Arriba: en la obra "La Cenicienta" (Prokofiev)
Abajo: bailando "La Tarantela" (Beetovhen)


En mis zapatillas de punta,
Un día tuve que separarme de la danza clásica, y siempre me quedó una especie de vacío. Muchos años después, quise regresar, pero en aquella ocasión me sentí atraída por una de las más enigmáticas y bellas danzas que existen: la danza árabe. Aunque el tiempo que estuve en esta academia fue mucho más corto que el anterior, sobretodo por cuestión de tiempo -ya estaba en la universidad- me enriquecí de los ritmos orientales, del sonido tan particular de la percusión y del misterio de los velos. Fue otro despertar.

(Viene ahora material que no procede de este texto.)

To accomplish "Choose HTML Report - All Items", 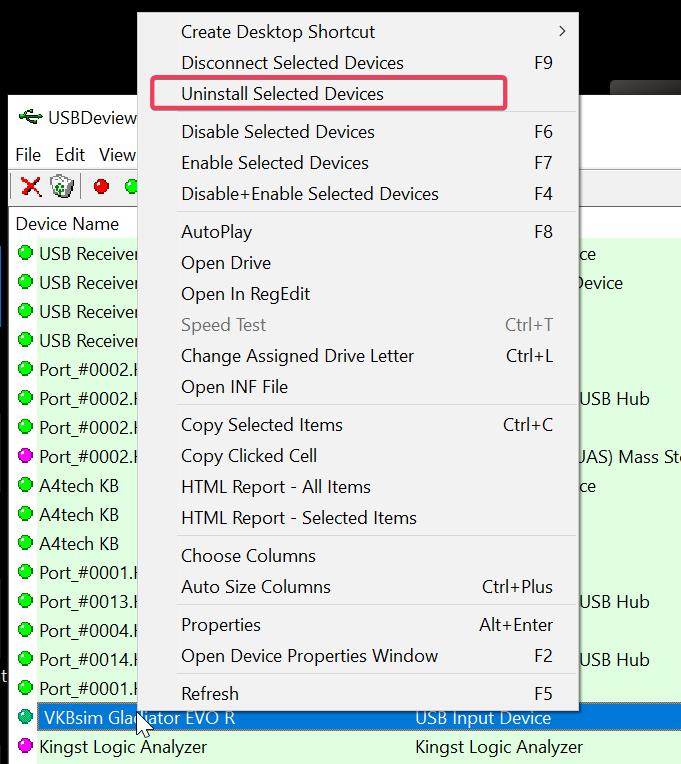I will (x=275, y=487).
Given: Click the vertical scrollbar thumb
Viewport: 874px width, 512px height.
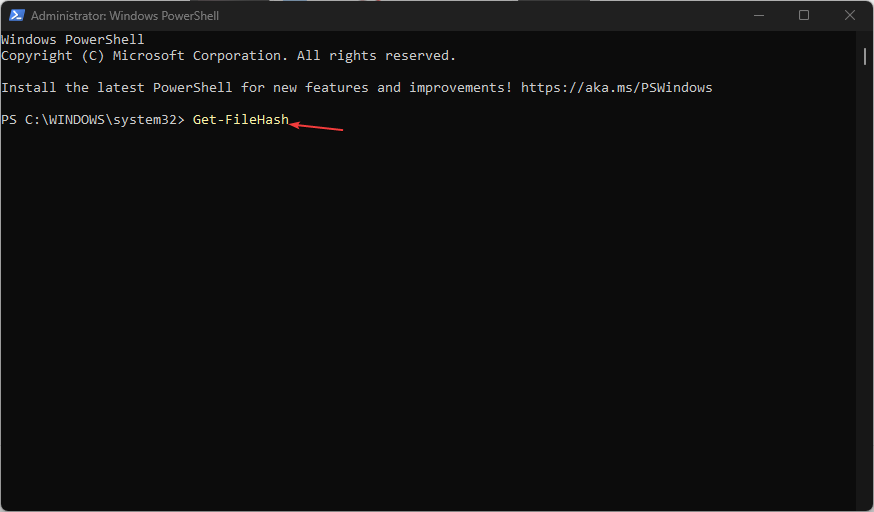Looking at the screenshot, I should click(x=865, y=56).
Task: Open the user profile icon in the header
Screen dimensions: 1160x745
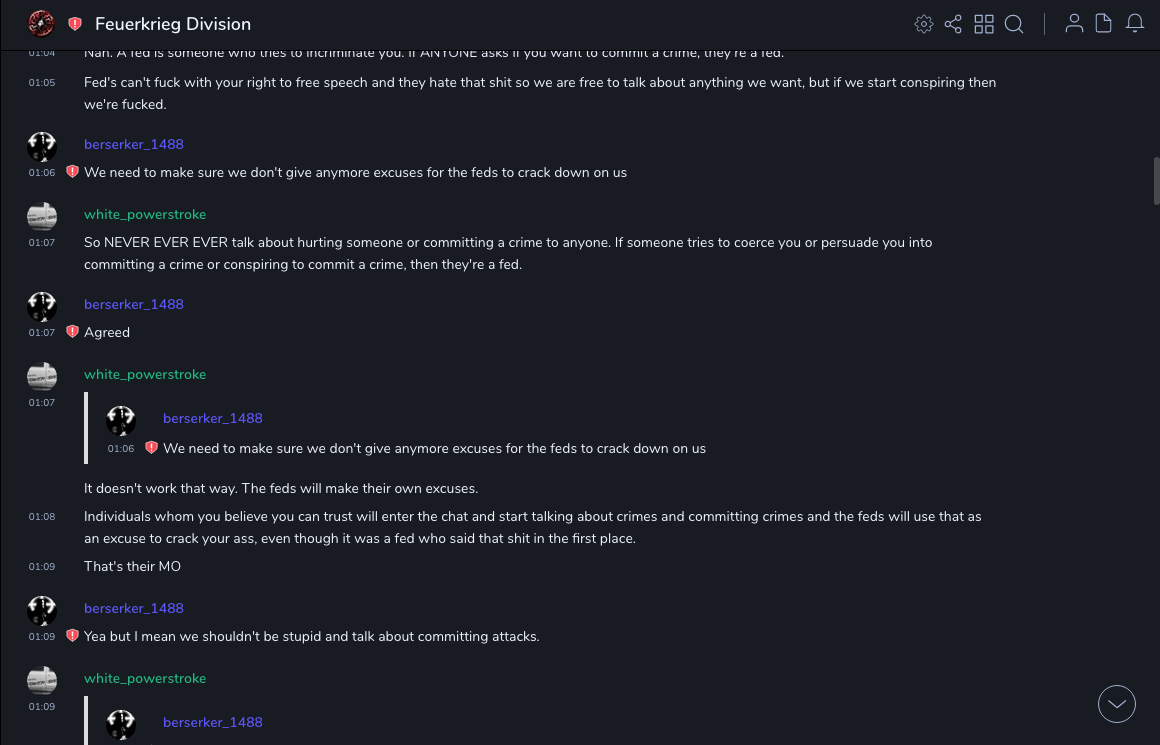Action: (x=1074, y=24)
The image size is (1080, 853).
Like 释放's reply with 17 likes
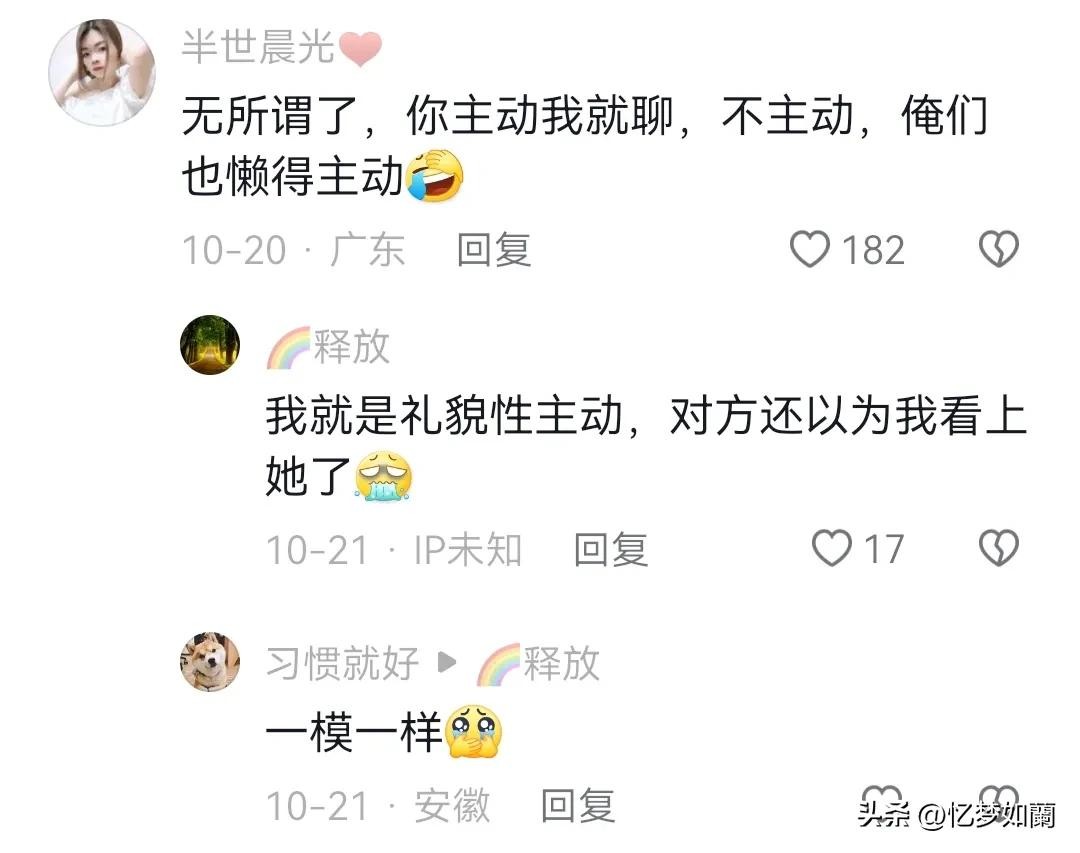[832, 548]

El grupo con el que aprendí era el grupo oficial de la embajada de Egipto, en Quitu. Sonia, mi profesora, desmitificaba aquello de que para el bellydance se necesita tener una figura delgada. Ella era gordita, sin embargo se movía estupensamente bien realizando cada uno de los centenares de pazos. Aprendí a tocar los crótalos, una especie de castañuelas que dan fuerza al baile, y a utillizar elementos como el velo que, además de simbolizar el viento, representa el misterio que se revela ante el espectador.

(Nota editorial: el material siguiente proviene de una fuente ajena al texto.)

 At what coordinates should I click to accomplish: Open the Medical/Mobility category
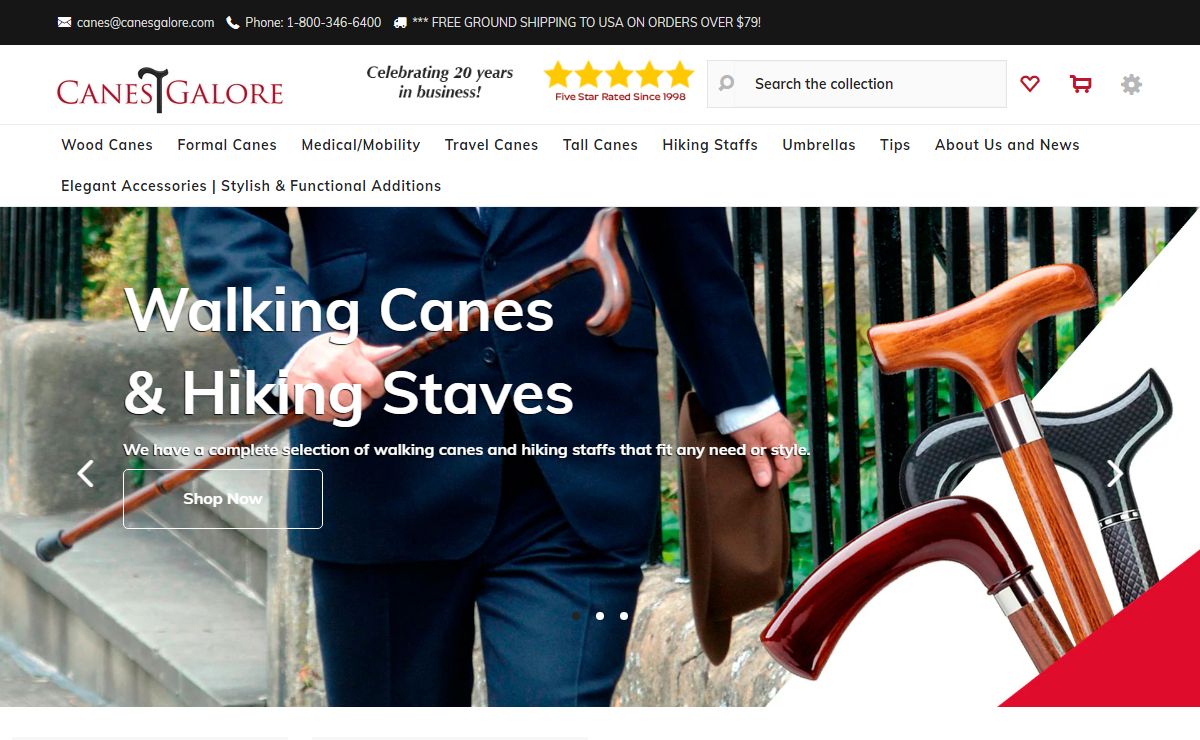(x=361, y=145)
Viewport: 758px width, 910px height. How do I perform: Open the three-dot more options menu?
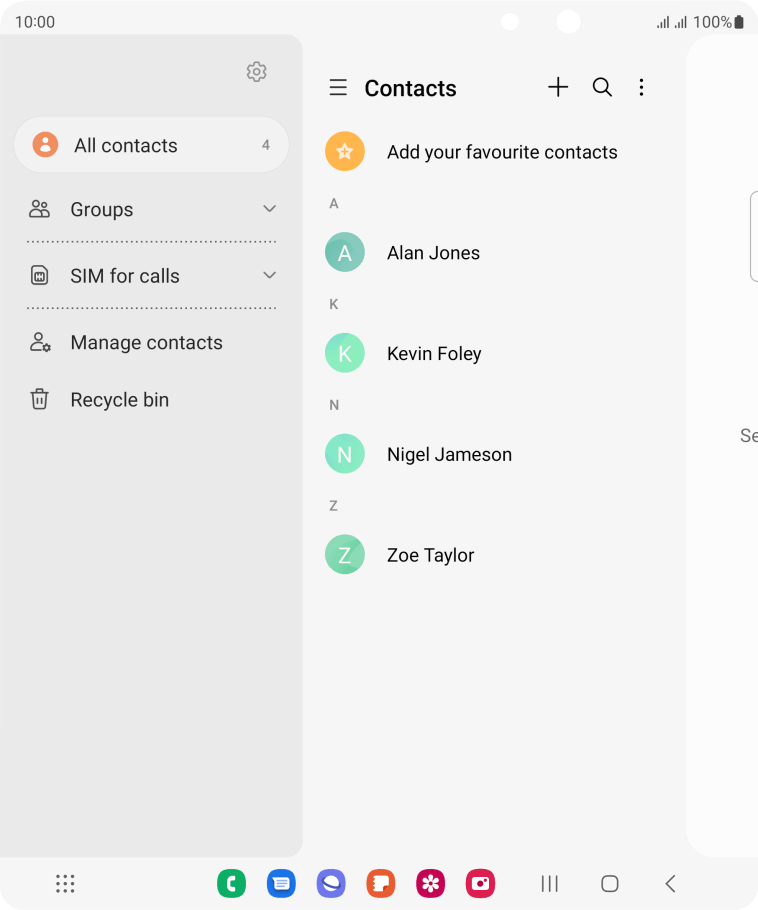click(x=641, y=87)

De los velos a la fachalina
Tras otro largo tiempo sin bailar decidí regresar a la danza. Y hoy vuelvo a ella, ofreciendo mi cuerpo y mi mente a la que me llena por completo: la danza folklórica. Una danza maravillosa con la que siento una especial pertenencia, la que me da la posibilidad de reencontrarme con mis raíces. En la que no se trata únicamente de colocarse un traje y de mover el cuerpo al compás de un tambor, de una sampoña, de un charango; se trata de revestirse con la piel de nuestros ancestros, de escuchar las voces de los yayas.
Grupo Wallkakuna
Lo interesante es que a pesar de que siempre me gustó nunca había ingresado a ninguna escuela. Un día, mi mamá, otra amante de nuestra música, decidió aprender y comenzó a bailar en la Compañía Nacional de Danza. Luego de un tiempo, su coreógrafo, Bolívar Anchaluisa, y sus compañeras decidieron formar un grupo independiente al que llamaron: Wallkakuna, que en Kichwa significa “collares”. El nombre fue escogido por los integrantes del grupo, al sentirse identificados con la elaboración de un collar. Así, las cuentas (mullus) representan a cada una de las mujeres del grupo, mientras que los hilos y las uniones equivalen a los hombres. En conjunto, las cuentas y los hilos forman una sola wallka y por lo tanto, un equipo de trabajo sólido. La wallka es una de las partes fundamentales en la mayoría de indumentarias indígenas de la sierra y es, además, un adorno que le da el toque sutil y especial a la warmi, la mujer.
Mi mamá colocándose la wallka y Bolívar fajándola.
Hace una mes me integré oficilamente al grupo, y este fin de semana tuve mi primera presentación en el I Encuentro Nacional de Danza folklórica "HUELLAS", organizado por el director del Ballet Folklórico Saruymanda, Darwin Morales. La cita fue el patio cultural del Palacio Arzobispal, en el centro de Quitu. Confieso que estuve muy nerviosa antes de salir al escenario, creo que fue por el tiempo de ensayo -apenas dos semanas-, y como el vestuario es complejo: pesada falda sobre otra falda, blusas, fachalinas, sombreros, pañuelos, etc, me descontrolé. Bolívar se dio cuenta, me tomó del brazo y me dijo: Tranquila, el cuerpo tiene memoria musical, sólo respira y siente la música, disfrútala, entonces sentirás que el cuerpo solito comienza a responder. Y así fue. Salí a bailar sintiendo, bailé cinco coreografías: una bomba, dos san juanes, un fandango y un maldi. Y lo disfruté.
Con el traje típico de una de las comunidades de Otavalo
Mente-música, cuerpo-música, mente-cuerpo, música-música. Hubo un momento en el que únicamente veía colores, luces y a mi madre girando conmigo, entonces bailé con más fuerza que nunca; recordé las muchas tardes en que ella, desde el asiento de la academia de ballet, me observaba bailar de chiquitita, con una paciencia única. Han pasado muchos años y hoy somos las dos las que estamos en el escenario; hoy puedo compartir con ella la pasión que siento por la poesía del cuerpo: la danza.
Yupaichani mamaku. Ñuka taqui, ñuka tushuy, carajo!